** Opening AVAILABLE RECORDS block **

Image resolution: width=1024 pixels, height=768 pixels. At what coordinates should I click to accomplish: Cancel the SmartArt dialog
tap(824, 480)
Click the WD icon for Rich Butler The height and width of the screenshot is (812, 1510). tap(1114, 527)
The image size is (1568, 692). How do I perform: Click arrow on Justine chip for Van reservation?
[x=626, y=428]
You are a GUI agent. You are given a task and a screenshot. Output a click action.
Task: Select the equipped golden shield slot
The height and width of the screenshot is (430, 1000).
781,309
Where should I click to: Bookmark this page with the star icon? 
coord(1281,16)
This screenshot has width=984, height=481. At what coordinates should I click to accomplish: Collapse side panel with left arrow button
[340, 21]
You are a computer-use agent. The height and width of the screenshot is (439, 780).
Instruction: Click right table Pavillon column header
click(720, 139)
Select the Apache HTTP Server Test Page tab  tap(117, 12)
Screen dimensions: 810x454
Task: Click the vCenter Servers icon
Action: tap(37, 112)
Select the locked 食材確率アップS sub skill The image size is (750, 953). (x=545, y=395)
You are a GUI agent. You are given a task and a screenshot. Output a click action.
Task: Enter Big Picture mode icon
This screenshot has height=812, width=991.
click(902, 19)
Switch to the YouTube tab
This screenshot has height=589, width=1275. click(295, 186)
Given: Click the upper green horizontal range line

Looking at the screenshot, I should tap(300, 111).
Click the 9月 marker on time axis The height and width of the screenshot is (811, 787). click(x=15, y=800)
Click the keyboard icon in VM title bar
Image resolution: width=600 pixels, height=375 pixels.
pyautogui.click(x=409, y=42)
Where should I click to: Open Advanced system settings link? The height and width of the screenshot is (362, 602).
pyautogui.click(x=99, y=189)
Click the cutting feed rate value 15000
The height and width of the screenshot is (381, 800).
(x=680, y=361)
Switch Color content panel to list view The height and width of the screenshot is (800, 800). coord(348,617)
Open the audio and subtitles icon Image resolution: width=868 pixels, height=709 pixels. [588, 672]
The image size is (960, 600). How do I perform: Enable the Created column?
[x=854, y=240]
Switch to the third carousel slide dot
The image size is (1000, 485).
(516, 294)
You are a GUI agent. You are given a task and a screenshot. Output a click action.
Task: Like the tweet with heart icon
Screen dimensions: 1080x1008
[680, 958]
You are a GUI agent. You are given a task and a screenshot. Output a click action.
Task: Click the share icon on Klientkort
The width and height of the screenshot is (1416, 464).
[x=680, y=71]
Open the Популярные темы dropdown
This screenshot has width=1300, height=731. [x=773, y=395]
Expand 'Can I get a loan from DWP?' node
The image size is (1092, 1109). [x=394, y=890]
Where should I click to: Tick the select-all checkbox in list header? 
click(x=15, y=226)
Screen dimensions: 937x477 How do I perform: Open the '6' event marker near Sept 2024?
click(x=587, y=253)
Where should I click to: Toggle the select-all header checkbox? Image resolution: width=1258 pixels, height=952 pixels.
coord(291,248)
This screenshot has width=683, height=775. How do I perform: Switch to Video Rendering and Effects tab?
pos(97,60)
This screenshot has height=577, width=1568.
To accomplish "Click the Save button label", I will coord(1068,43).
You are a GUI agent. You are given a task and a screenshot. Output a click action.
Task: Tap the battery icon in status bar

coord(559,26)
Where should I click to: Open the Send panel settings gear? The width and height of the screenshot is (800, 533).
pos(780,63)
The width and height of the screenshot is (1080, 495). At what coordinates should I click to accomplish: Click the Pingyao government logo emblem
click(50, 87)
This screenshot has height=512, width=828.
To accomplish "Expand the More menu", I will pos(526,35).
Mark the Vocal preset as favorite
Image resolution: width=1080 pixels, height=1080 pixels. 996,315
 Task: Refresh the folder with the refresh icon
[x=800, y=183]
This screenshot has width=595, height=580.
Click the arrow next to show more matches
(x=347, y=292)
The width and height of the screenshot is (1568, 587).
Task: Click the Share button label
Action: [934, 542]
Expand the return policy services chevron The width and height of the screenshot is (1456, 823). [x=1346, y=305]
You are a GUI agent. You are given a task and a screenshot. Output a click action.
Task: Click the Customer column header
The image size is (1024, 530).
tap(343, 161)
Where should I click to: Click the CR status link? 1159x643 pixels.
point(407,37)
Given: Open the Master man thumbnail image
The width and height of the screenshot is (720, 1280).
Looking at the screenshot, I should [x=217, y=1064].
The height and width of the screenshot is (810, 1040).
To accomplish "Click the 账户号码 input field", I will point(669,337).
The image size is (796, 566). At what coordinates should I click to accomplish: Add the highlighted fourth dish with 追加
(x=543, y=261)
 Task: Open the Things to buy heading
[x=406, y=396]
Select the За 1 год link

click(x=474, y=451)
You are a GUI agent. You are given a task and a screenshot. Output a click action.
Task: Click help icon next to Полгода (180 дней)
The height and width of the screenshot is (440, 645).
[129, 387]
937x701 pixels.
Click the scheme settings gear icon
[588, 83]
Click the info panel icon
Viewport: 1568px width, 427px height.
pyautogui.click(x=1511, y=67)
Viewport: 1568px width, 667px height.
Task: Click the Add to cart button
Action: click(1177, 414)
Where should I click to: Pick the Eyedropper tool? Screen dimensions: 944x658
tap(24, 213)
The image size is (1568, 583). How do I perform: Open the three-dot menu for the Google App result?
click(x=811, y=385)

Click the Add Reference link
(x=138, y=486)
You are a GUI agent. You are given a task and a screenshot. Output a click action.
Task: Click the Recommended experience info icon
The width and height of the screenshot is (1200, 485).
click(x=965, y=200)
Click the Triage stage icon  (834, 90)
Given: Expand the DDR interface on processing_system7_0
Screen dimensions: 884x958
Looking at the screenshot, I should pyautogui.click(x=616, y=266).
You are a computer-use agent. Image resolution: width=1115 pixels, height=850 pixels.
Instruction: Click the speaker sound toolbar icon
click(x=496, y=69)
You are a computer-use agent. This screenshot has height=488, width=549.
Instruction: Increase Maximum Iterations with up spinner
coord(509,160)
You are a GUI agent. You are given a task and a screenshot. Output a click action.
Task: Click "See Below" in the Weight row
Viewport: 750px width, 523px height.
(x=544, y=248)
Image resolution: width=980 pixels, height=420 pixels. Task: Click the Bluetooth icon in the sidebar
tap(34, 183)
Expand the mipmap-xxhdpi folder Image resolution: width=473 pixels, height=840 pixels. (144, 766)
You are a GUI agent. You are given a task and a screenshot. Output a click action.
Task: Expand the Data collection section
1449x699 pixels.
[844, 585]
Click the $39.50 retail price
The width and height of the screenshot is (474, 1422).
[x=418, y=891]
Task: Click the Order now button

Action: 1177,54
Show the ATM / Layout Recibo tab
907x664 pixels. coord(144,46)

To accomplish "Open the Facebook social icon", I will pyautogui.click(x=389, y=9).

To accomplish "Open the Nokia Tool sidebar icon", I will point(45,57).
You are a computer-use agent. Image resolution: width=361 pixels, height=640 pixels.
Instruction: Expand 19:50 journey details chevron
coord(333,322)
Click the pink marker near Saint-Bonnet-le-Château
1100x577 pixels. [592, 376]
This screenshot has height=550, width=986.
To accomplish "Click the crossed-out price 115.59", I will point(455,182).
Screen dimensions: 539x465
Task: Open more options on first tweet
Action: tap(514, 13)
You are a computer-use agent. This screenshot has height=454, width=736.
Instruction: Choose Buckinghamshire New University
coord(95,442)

** Closing AVAILABLE RECORDS block **

WHAT IS NEEDED: Your task is to reproduce all the material exactly as it stands.

WORKED SOLUTION:
Image resolution: width=1024 pixels, height=768 pixels. At what coordinates should I click to accomplish: Cancel the SmartArt dialog
tap(824, 480)
Click the WD icon for Rich Butler The height and width of the screenshot is (812, 1510). tap(1114, 527)
The image size is (1568, 692). How do I perform: Click arrow on Justine chip for Van reservation?
[x=626, y=428]
You are a GUI agent. You are given a task and a screenshot. Output a click action.
Task: Select the equipped golden shield slot
The height and width of the screenshot is (430, 1000).
781,309
Where should I click to: Bookmark this page with the star icon? 
coord(1281,16)
This screenshot has width=984, height=481. At what coordinates should I click to accomplish: Collapse side panel with left arrow button
[340, 21]
You are a computer-use agent. The height and width of the screenshot is (439, 780).
Instruction: Click right table Pavillon column header
click(720, 139)
Select the Apache HTTP Server Test Page tab  tap(117, 12)
Screen dimensions: 810x454
Task: Click the vCenter Servers icon
Action: tap(37, 112)
Select the locked 食材確率アップS sub skill The image size is (750, 953). (x=545, y=395)
You are a GUI agent. You are given a task and a screenshot. Output a click action.
Task: Enter Big Picture mode icon
This screenshot has height=812, width=991.
click(902, 19)
Switch to the YouTube tab
This screenshot has height=589, width=1275. click(295, 186)
Given: Click the upper green horizontal range line

Looking at the screenshot, I should tap(300, 111).
Click the 9月 marker on time axis The height and width of the screenshot is (811, 787). click(x=15, y=800)
Click the keyboard icon in VM title bar
Image resolution: width=600 pixels, height=375 pixels.
pyautogui.click(x=409, y=42)
Where should I click to: Open Advanced system settings link? The height and width of the screenshot is (362, 602).
pyautogui.click(x=99, y=189)
Click the cutting feed rate value 15000
The height and width of the screenshot is (381, 800).
(x=680, y=361)
Switch Color content panel to list view The height and width of the screenshot is (800, 800). coord(348,617)
Open the audio and subtitles icon Image resolution: width=868 pixels, height=709 pixels. [588, 672]
The image size is (960, 600). How do I perform: Enable the Created column?
[x=854, y=240]
Switch to the third carousel slide dot
The image size is (1000, 485).
(516, 294)
You are a GUI agent. You are given a task and a screenshot. Output a click action.
Task: Like the tweet with heart icon
Screen dimensions: 1080x1008
[680, 958]
You are a GUI agent. You are given a task and a screenshot. Output a click action.
Task: Click the share icon on Klientkort
The width and height of the screenshot is (1416, 464).
[x=680, y=71]
Open the Популярные темы dropdown
This screenshot has width=1300, height=731. [x=773, y=395]
Expand 'Can I get a loan from DWP?' node
The image size is (1092, 1109). [x=394, y=890]
Where should I click to: Tick the select-all checkbox in list header? 
click(x=15, y=226)
Screen dimensions: 937x477 How do I perform: Open the '6' event marker near Sept 2024?
click(x=587, y=253)
Where should I click to: Toggle the select-all header checkbox? Image resolution: width=1258 pixels, height=952 pixels.
coord(291,248)
This screenshot has width=683, height=775. How do I perform: Switch to Video Rendering and Effects tab?
pos(97,60)
This screenshot has height=577, width=1568.
To accomplish "Click the Save button label", I will coord(1068,43).
You are a GUI agent. You are given a task and a screenshot. Output a click action.
Task: Tap the battery icon in status bar

coord(559,26)
Where should I click to: Open the Send panel settings gear? The width and height of the screenshot is (800, 533).
pos(780,63)
The width and height of the screenshot is (1080, 495). At what coordinates should I click to accomplish: Click the Pingyao government logo emblem
click(50, 87)
This screenshot has height=512, width=828.
To accomplish "Expand the More menu", I will pos(526,35).
Mark the Vocal preset as favorite
Image resolution: width=1080 pixels, height=1080 pixels. 996,315
 Task: Refresh the folder with the refresh icon
[x=800, y=183]
This screenshot has width=595, height=580.
Click the arrow next to show more matches
(x=347, y=292)
The width and height of the screenshot is (1568, 587).
Task: Click the Share button label
Action: [934, 542]
Expand the return policy services chevron The width and height of the screenshot is (1456, 823). [x=1346, y=305]
You are a GUI agent. You are given a task and a screenshot. Output a click action.
Task: Click the Customer column header
The image size is (1024, 530).
tap(343, 161)
Where should I click to: Click the CR status link? 1159x643 pixels.
point(407,37)
Given: Open the Master man thumbnail image
The width and height of the screenshot is (720, 1280).
Looking at the screenshot, I should [x=217, y=1064].
The height and width of the screenshot is (810, 1040).
To accomplish "Click the 账户号码 input field", I will point(669,337).
The image size is (796, 566). At what coordinates should I click to accomplish: Add the highlighted fourth dish with 追加
(x=543, y=261)
 Task: Open the Things to buy heading
[x=406, y=396]
Select the За 1 год link

click(x=474, y=451)
You are a GUI agent. You are given a task and a screenshot. Output a click action.
Task: Click help icon next to Полгода (180 дней)
The height and width of the screenshot is (440, 645).
[129, 387]
937x701 pixels.
Click the scheme settings gear icon
[588, 83]
Click the info panel icon
Viewport: 1568px width, 427px height.
pyautogui.click(x=1511, y=67)
Viewport: 1568px width, 667px height.
Task: Click the Add to cart button
Action: click(1177, 414)
Where should I click to: Pick the Eyedropper tool? Screen dimensions: 944x658
tap(24, 213)
The image size is (1568, 583). How do I perform: Open the three-dot menu for the Google App result?
click(x=811, y=385)

Click the Add Reference link
(x=138, y=486)
You are a GUI agent. You are given a task and a screenshot. Output a click action.
Task: Click the Recommended experience info icon
The width and height of the screenshot is (1200, 485).
click(x=965, y=200)
Click the Triage stage icon  (834, 90)
Given: Expand the DDR interface on processing_system7_0
Screen dimensions: 884x958
Looking at the screenshot, I should pyautogui.click(x=616, y=266).
You are a computer-use agent. Image resolution: width=1115 pixels, height=850 pixels.
Instruction: Click the speaker sound toolbar icon
click(x=496, y=69)
You are a computer-use agent. This screenshot has height=488, width=549.
Instruction: Increase Maximum Iterations with up spinner
coord(509,160)
You are a GUI agent. You are given a task and a screenshot. Output a click action.
Task: Click "See Below" in the Weight row
Viewport: 750px width, 523px height.
(x=544, y=248)
Image resolution: width=980 pixels, height=420 pixels. Task: Click the Bluetooth icon in the sidebar
tap(34, 183)
Expand the mipmap-xxhdpi folder Image resolution: width=473 pixels, height=840 pixels. (144, 766)
You are a GUI agent. You are given a task and a screenshot. Output a click action.
Task: Expand the Data collection section
1449x699 pixels.
[844, 585]
Click the $39.50 retail price
The width and height of the screenshot is (474, 1422).
[x=418, y=891]
Task: Click the Order now button

Action: 1177,54
Show the ATM / Layout Recibo tab
907x664 pixels. coord(144,46)

To accomplish "Open the Facebook social icon", I will pyautogui.click(x=389, y=9).

To accomplish "Open the Nokia Tool sidebar icon", I will point(45,57).
You are a computer-use agent. Image resolution: width=361 pixels, height=640 pixels.
Instruction: Expand 19:50 journey details chevron
coord(333,322)
Click the pink marker near Saint-Bonnet-le-Château
1100x577 pixels. [592, 376]
This screenshot has height=550, width=986.
To accomplish "Click the crossed-out price 115.59", I will point(455,182).
Screen dimensions: 539x465
Task: Open more options on first tweet
Action: tap(514, 13)
You are a computer-use agent. This screenshot has height=454, width=736.
Instruction: Choose Buckinghamshire New University
coord(95,442)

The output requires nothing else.